What you should do | Write down each of the records again, exactly and in full.

The data |
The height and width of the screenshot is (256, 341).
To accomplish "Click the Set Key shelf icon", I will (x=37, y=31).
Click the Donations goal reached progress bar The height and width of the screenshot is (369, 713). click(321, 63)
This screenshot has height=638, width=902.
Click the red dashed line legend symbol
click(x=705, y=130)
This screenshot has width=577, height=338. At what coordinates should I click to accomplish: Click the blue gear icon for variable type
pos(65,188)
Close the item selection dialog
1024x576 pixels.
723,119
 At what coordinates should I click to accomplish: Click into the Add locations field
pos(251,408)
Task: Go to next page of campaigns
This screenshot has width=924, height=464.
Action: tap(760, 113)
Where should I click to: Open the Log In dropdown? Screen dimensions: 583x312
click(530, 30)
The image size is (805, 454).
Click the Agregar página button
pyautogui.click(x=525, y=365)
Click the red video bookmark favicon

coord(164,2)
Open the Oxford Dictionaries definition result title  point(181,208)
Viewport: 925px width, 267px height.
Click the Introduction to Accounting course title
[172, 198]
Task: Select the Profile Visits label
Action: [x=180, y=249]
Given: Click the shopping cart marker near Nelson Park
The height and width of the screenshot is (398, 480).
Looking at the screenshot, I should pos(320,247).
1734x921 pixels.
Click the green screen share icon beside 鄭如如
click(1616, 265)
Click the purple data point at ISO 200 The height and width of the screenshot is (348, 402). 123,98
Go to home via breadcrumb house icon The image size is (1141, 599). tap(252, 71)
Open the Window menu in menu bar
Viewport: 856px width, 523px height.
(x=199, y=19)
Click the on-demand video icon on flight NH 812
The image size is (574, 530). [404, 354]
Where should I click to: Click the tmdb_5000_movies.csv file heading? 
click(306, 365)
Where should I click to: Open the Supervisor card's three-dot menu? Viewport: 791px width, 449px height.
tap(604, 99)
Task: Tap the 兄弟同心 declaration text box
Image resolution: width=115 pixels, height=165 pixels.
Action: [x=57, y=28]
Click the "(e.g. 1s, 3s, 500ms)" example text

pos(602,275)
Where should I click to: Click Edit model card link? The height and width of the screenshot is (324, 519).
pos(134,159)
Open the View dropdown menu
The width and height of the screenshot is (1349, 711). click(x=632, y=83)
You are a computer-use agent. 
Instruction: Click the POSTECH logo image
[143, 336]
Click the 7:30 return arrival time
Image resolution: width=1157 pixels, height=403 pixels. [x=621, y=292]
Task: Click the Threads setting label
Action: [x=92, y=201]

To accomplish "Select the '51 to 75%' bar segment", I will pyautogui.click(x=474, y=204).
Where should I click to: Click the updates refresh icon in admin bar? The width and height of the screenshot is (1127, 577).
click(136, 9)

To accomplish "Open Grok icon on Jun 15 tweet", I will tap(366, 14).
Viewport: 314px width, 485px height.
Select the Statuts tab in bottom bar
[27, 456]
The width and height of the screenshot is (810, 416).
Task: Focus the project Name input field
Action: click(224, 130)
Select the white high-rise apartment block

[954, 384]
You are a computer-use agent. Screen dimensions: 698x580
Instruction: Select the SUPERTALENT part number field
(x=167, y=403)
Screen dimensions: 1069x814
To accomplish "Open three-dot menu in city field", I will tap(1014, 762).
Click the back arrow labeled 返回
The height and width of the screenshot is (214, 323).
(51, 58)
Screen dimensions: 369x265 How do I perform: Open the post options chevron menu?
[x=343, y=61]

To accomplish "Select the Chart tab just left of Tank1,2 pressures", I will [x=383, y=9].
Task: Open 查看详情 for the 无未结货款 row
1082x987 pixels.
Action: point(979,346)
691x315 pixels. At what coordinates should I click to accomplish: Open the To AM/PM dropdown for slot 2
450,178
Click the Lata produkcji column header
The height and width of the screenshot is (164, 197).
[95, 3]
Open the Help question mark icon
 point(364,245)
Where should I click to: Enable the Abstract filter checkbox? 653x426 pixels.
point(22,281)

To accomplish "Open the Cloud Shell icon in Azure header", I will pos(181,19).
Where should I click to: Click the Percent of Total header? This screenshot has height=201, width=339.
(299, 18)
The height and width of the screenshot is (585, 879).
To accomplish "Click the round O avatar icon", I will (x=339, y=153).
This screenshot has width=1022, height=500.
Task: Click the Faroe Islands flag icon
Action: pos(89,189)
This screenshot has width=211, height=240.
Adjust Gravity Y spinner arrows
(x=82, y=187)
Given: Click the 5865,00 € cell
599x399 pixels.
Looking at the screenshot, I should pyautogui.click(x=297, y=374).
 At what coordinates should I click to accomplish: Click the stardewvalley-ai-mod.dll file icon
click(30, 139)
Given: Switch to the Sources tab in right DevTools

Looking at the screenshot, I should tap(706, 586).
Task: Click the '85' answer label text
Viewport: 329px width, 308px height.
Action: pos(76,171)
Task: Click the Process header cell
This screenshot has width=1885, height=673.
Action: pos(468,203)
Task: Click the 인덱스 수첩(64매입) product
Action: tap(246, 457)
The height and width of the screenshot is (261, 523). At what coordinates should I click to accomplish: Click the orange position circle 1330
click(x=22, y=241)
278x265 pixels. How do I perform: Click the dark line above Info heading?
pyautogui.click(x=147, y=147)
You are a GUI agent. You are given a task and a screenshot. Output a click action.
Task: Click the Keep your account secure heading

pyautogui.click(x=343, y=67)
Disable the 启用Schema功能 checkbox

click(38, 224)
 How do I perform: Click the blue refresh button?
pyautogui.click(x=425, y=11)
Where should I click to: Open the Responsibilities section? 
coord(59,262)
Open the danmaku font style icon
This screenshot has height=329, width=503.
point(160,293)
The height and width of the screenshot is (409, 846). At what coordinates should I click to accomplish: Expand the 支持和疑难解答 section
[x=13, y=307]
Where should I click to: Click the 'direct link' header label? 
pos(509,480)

Solution below |
The height and width of the screenshot is (256, 341).
To accomplish "Click the Set Key shelf icon", I will (x=37, y=31).
Click the Donations goal reached progress bar The height and width of the screenshot is (369, 713). click(321, 63)
This screenshot has height=638, width=902.
Click the red dashed line legend symbol
click(x=705, y=130)
This screenshot has width=577, height=338. At what coordinates should I click to accomplish: Click the blue gear icon for variable type
pos(65,188)
Close the item selection dialog
1024x576 pixels.
723,119
 At what coordinates should I click to accomplish: Click into the Add locations field
pos(251,408)
Task: Go to next page of campaigns
This screenshot has width=924, height=464.
Action: tap(760, 113)
Where should I click to: Open the Log In dropdown? Screen dimensions: 583x312
click(530, 30)
The image size is (805, 454).
Click the Agregar página button
pyautogui.click(x=525, y=365)
Click the red video bookmark favicon

coord(164,2)
Open the Oxford Dictionaries definition result title  point(181,208)
Viewport: 925px width, 267px height.
Click the Introduction to Accounting course title
[172, 198]
Task: Select the Profile Visits label
Action: [x=180, y=249]
Given: Click the shopping cart marker near Nelson Park
The height and width of the screenshot is (398, 480).
Looking at the screenshot, I should pos(320,247).
1734x921 pixels.
Click the green screen share icon beside 鄭如如
click(1616, 265)
Click the purple data point at ISO 200 The height and width of the screenshot is (348, 402). 123,98
Go to home via breadcrumb house icon The image size is (1141, 599). tap(252, 71)
Open the Window menu in menu bar
Viewport: 856px width, 523px height.
(x=199, y=19)
Click the on-demand video icon on flight NH 812
The image size is (574, 530). [404, 354]
Where should I click to: Click the tmdb_5000_movies.csv file heading? 
click(306, 365)
Where should I click to: Open the Supervisor card's three-dot menu? Viewport: 791px width, 449px height.
tap(604, 99)
Task: Tap the 兄弟同心 declaration text box
Image resolution: width=115 pixels, height=165 pixels.
Action: [x=57, y=28]
Click the "(e.g. 1s, 3s, 500ms)" example text

pos(602,275)
Where should I click to: Click Edit model card link? The height and width of the screenshot is (324, 519).
pos(134,159)
Open the View dropdown menu
The width and height of the screenshot is (1349, 711). click(x=632, y=83)
You are a computer-use agent. 
Instruction: Click the POSTECH logo image
[143, 336]
Click the 7:30 return arrival time
Image resolution: width=1157 pixels, height=403 pixels. [x=621, y=292]
Task: Click the Threads setting label
Action: [x=92, y=201]

To accomplish "Select the '51 to 75%' bar segment", I will pyautogui.click(x=474, y=204).
Where should I click to: Click the updates refresh icon in admin bar? The width and height of the screenshot is (1127, 577).
click(136, 9)

To accomplish "Open Grok icon on Jun 15 tweet", I will tap(366, 14).
Viewport: 314px width, 485px height.
Select the Statuts tab in bottom bar
[27, 456]
The width and height of the screenshot is (810, 416).
Task: Focus the project Name input field
Action: click(224, 130)
Select the white high-rise apartment block

[954, 384]
You are a computer-use agent. Screen dimensions: 698x580
Instruction: Select the SUPERTALENT part number field
(x=167, y=403)
Screen dimensions: 1069x814
To accomplish "Open three-dot menu in city field", I will tap(1014, 762).
Click the back arrow labeled 返回
The height and width of the screenshot is (214, 323).
(51, 58)
Screen dimensions: 369x265 How do I perform: Open the post options chevron menu?
[x=343, y=61]

To accomplish "Select the Chart tab just left of Tank1,2 pressures", I will [x=383, y=9].
Task: Open 查看详情 for the 无未结货款 row
1082x987 pixels.
Action: point(979,346)
691x315 pixels. At what coordinates should I click to accomplish: Open the To AM/PM dropdown for slot 2
450,178
Click the Lata produkcji column header
The height and width of the screenshot is (164, 197).
[95, 3]
Open the Help question mark icon
 point(364,245)
Where should I click to: Enable the Abstract filter checkbox? 653x426 pixels.
point(22,281)

To accomplish "Open the Cloud Shell icon in Azure header", I will pos(181,19).
Where should I click to: Click the Percent of Total header? This screenshot has height=201, width=339.
(299, 18)
The height and width of the screenshot is (585, 879).
To accomplish "Click the round O avatar icon", I will (x=339, y=153).
This screenshot has width=1022, height=500.
Task: Click the Faroe Islands flag icon
Action: pos(89,189)
This screenshot has width=211, height=240.
Adjust Gravity Y spinner arrows
(x=82, y=187)
Given: Click the 5865,00 € cell
599x399 pixels.
Looking at the screenshot, I should pyautogui.click(x=297, y=374).
 At what coordinates should I click to accomplish: Click the stardewvalley-ai-mod.dll file icon
click(30, 139)
Given: Switch to the Sources tab in right DevTools

Looking at the screenshot, I should tap(706, 586).
Task: Click the '85' answer label text
Viewport: 329px width, 308px height.
Action: pos(76,171)
Task: Click the Process header cell
This screenshot has width=1885, height=673.
Action: pos(468,203)
Task: Click the 인덱스 수첩(64매입) product
Action: tap(246, 457)
The height and width of the screenshot is (261, 523). At what coordinates should I click to accomplish: Click the orange position circle 1330
click(x=22, y=241)
278x265 pixels. How do I perform: Click the dark line above Info heading?
pyautogui.click(x=147, y=147)
You are a GUI agent. You are given a task and a screenshot. Output a click action.
Task: Click the Keep your account secure heading

pyautogui.click(x=343, y=67)
Disable the 启用Schema功能 checkbox

click(38, 224)
 How do I perform: Click the blue refresh button?
pyautogui.click(x=425, y=11)
Where should I click to: Open the Responsibilities section? 
coord(59,262)
Open the danmaku font style icon
This screenshot has height=329, width=503.
point(160,293)
The height and width of the screenshot is (409, 846). At what coordinates should I click to accomplish: Expand the 支持和疑难解答 section
[x=13, y=307]
Where should I click to: Click the 'direct link' header label? 
pos(509,480)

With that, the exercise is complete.